Suppose we have a statement (say an equation) P(n, m), and we want to prove it works for arbitrary n and m.

Either

(1) It is sufficient to define Q(n) = P(n,m) or R(m) = P(n,m) and prove either Q(n) or R(m) by induction

(2) It is necessary to prove that P(n,m) => P(n+1,m) and P(n, m) => P(n, m+1), in addition to the base cases, to show that it works for arbitrary n and m.

Which one is correct !?

 

[HallsofIvy]

Suppose we have a statement (say an equation) P(n, m), and we want to prove it works for arbitrary n and m.

Either

(1) It is sufficient to define Q(n) = P(n,m) or R(m) = P(n,m) and prove either Q(n) or R(m) by induction

(2) It is necessary to prove that P(n,m) => P(n+1,m) and P(n, m) => P(n, m+1), in addition to the base cases, to show that it works for arbitrary n and m.

Which one is correct !?

If in (1) you prove Q(n) for ALL n or prove R(n) for ALL m, that would be sufficient. That would, in most cases involve proving P(n,m)=> P(n+1, m) to prove R(m) for a specific m, and then do another induction, proving R(m)=> R(m+1) to prove it true for ALL m.
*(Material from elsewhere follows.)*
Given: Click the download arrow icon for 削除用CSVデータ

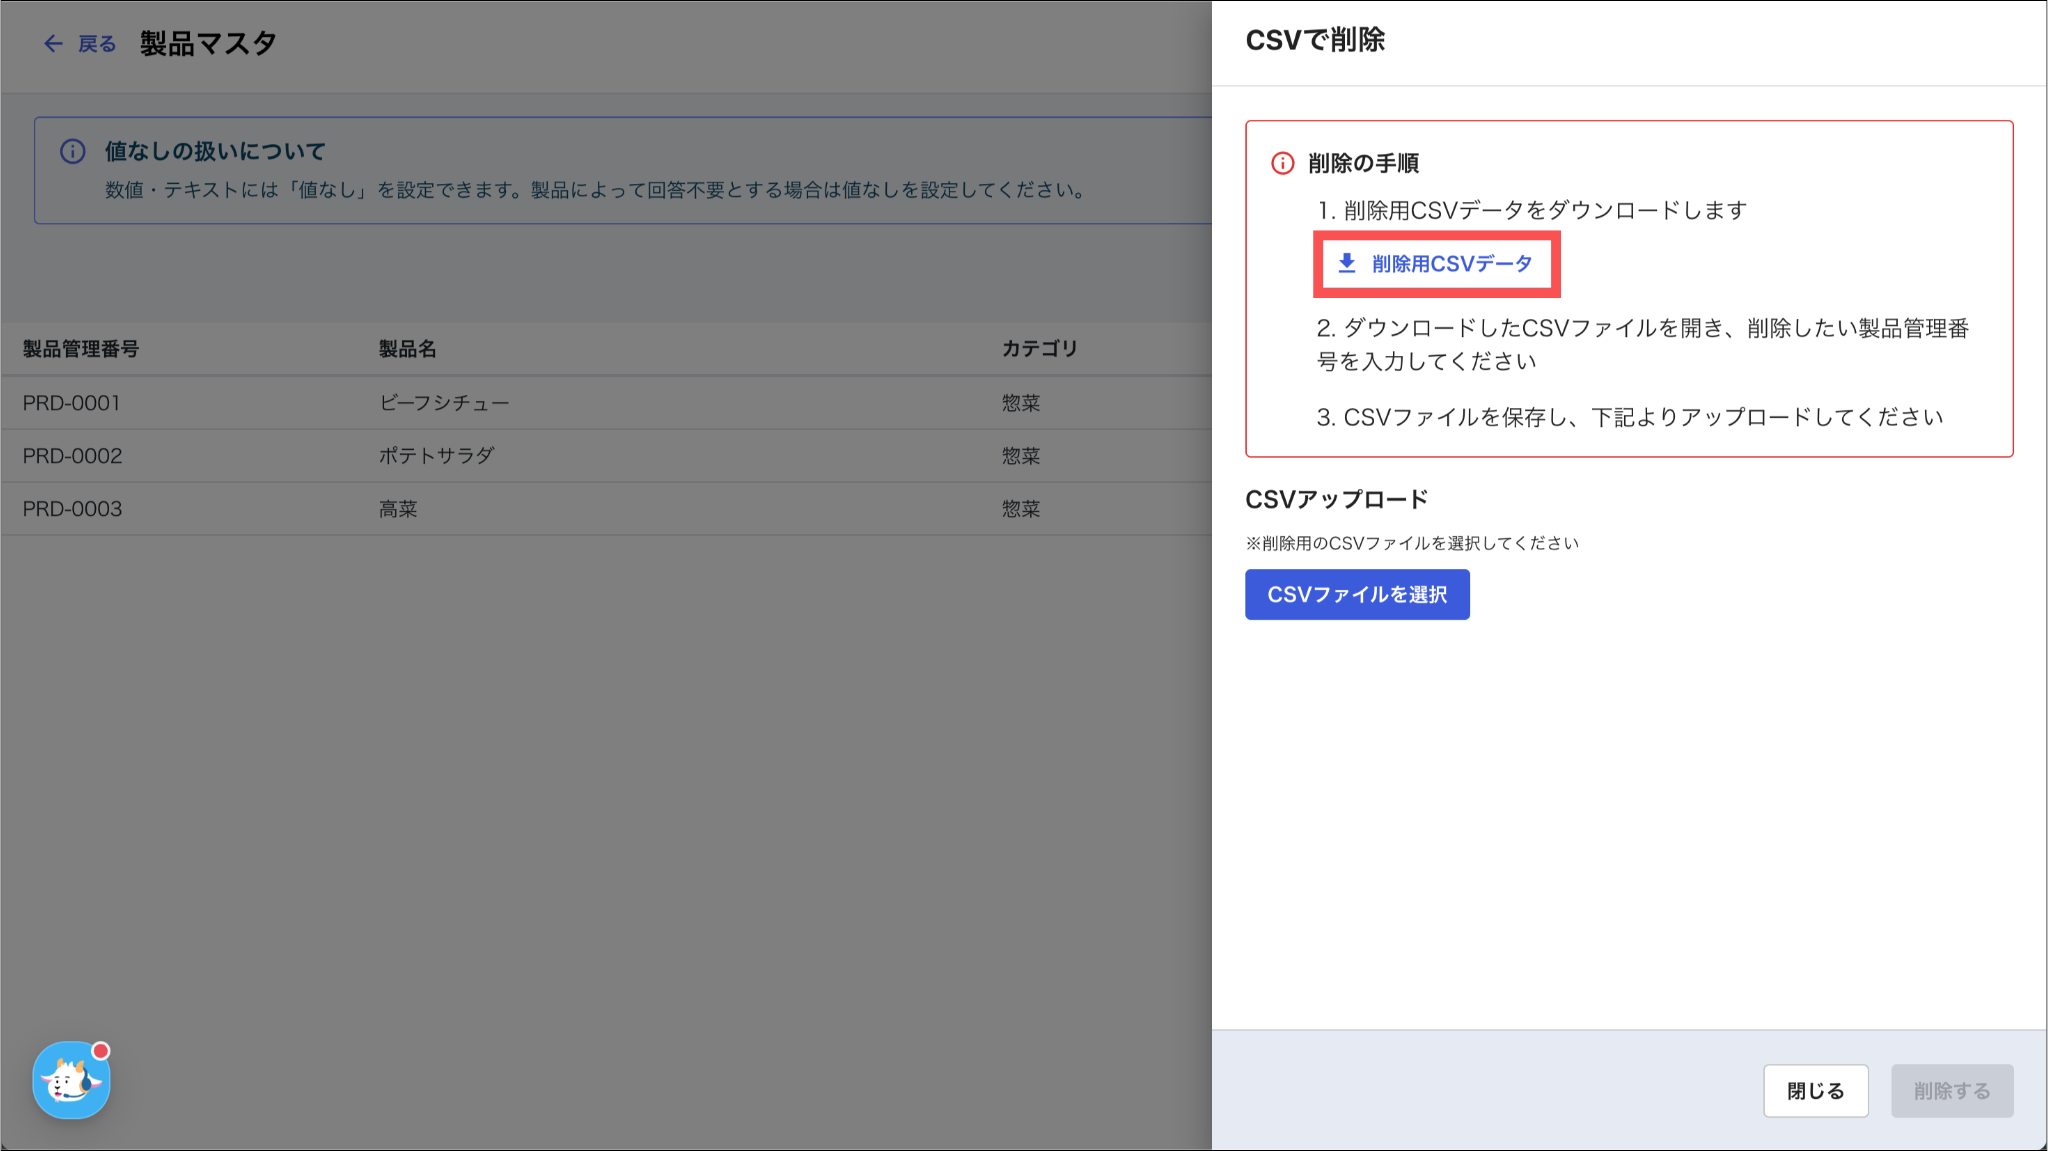Looking at the screenshot, I should pos(1347,263).
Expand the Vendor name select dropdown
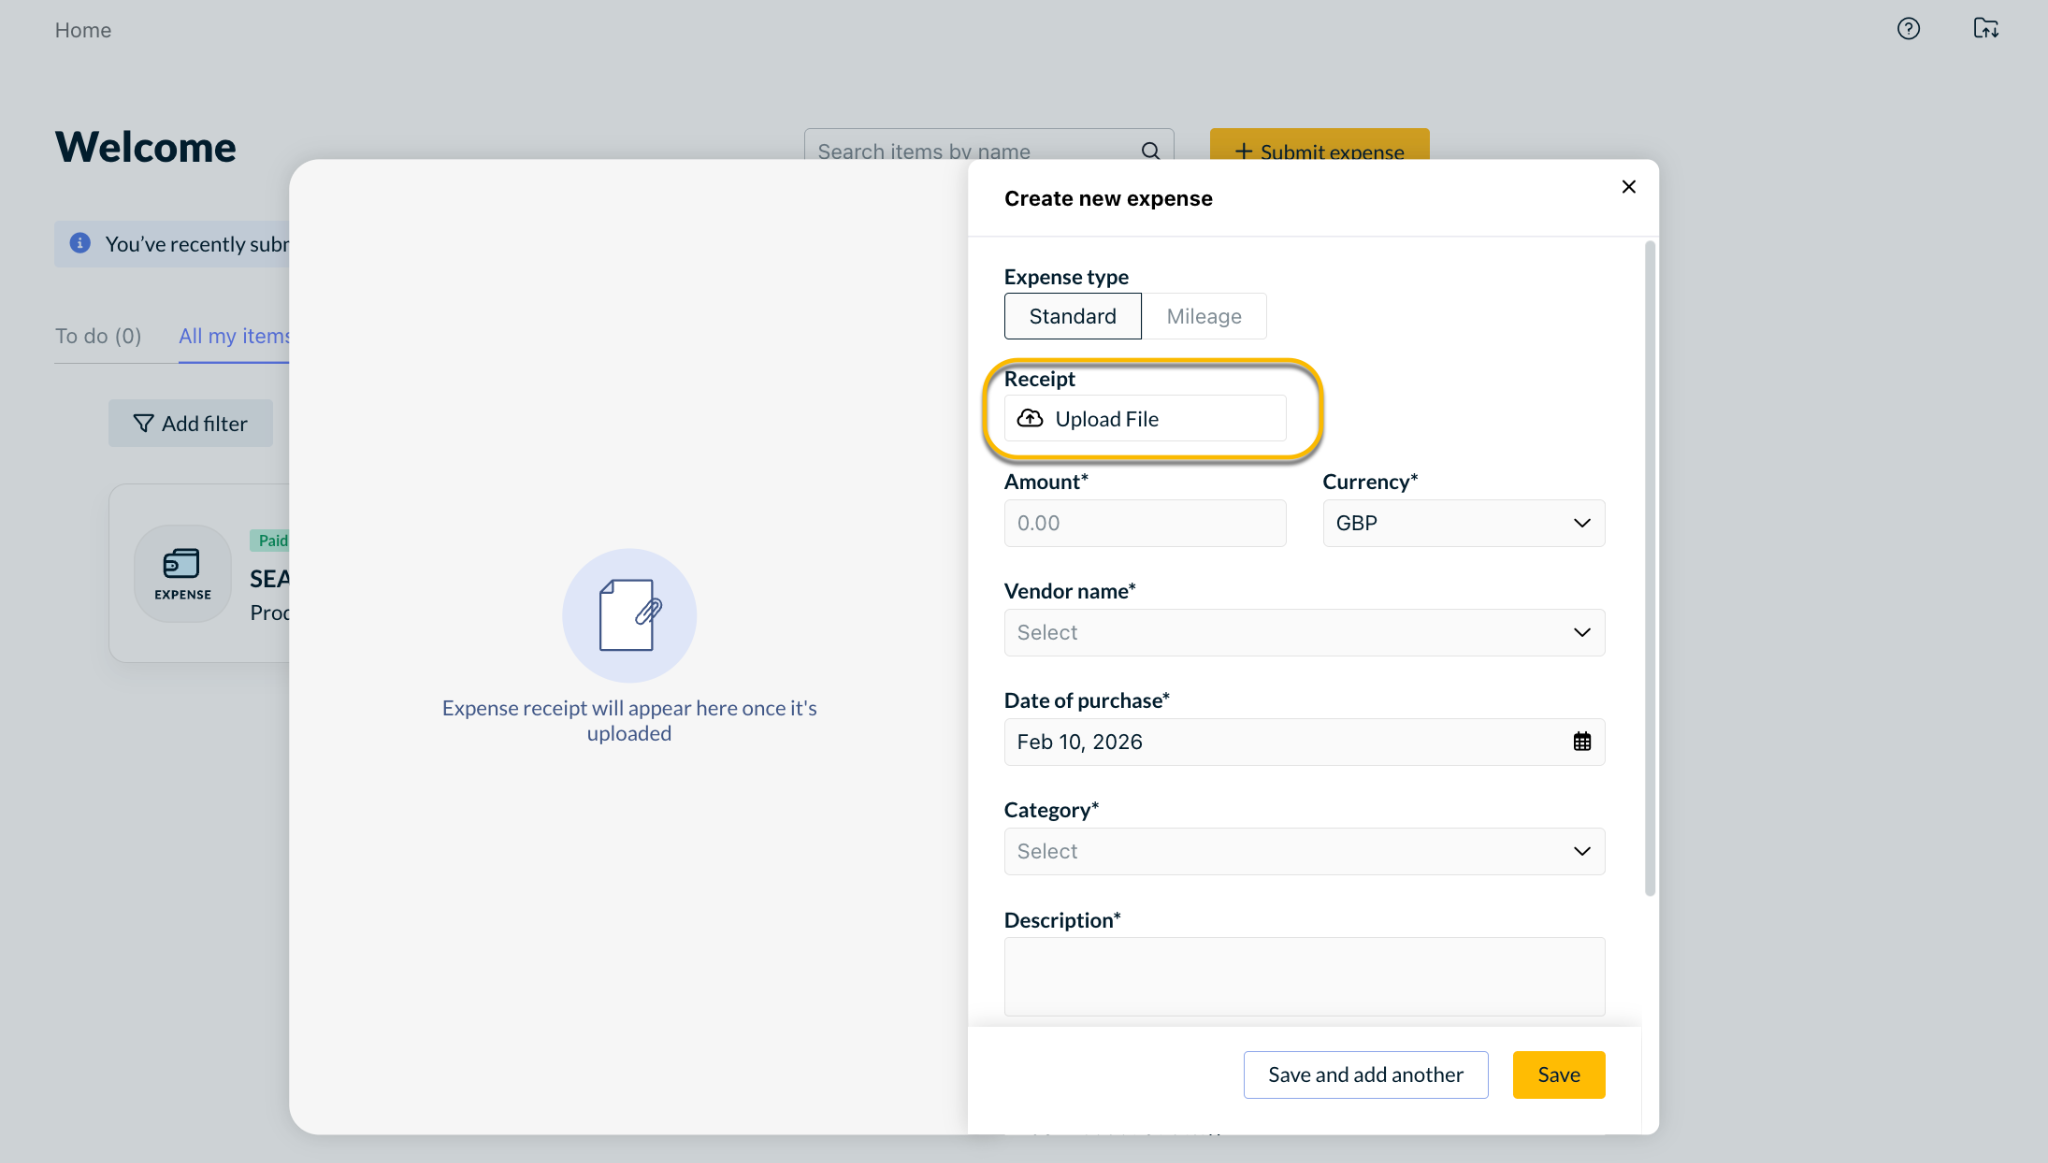2048x1163 pixels. tap(1304, 633)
In other words, the two are really the same!

 

[µ³]

If in (1) you prove Q(n) for ALL n or prove R(n) for ALL m, that would be sufficient. That would, in most cases involve proving P(n,m)=> P(n+1, m) to prove R(m) for a specific m, and then do another induction, proving R(m)=> R(m+1) to prove it true for ALL m. In other words, the two are really the same!

The thing that confuses me is that for example to prove the binomial theorem, which is a statement P(x,y,n), we can simply prove that P(x,y,n) => P(x,y, n+1) and we don't have to prove it for all x and y, as we can just leave them arbitrary. Similarly why can't we prove, P(n,m) by proving P(n,m) => P(n, m+1), leaving n arbitrary and then assuming since we left n arbitrary that it will work for all n?

 

[HallsofIvy]

The thing that confuses me is that for example to prove the binomial theorem, which is a statement P(x,y,n), we can simply prove that P(x,y,n) => P(x,y, n+1) and we don't have to prove it for all x and y, as we can just leave them arbitrary. Similarly why can't we prove, P(n,m) by proving P(n,m) => P(n, m+1), leaving n arbitrary and then assuming since we left n arbitrary that it will work for all n?

??But x and y are not integers so you wouldn't use "induction" on them anyway! Leaving x and y arbitrary- so that they can be any real numbers- does prove it for all x and y.

 

[µ³]

So what if P(n, 1) is trivially true for arbitrary n, then surely we can prove P(n, m) by showing P(n, m) => P(n, m+1) without having to do induction on n?

 

[HallsofIvy]

IF you can prove it for arbitrary n, yes.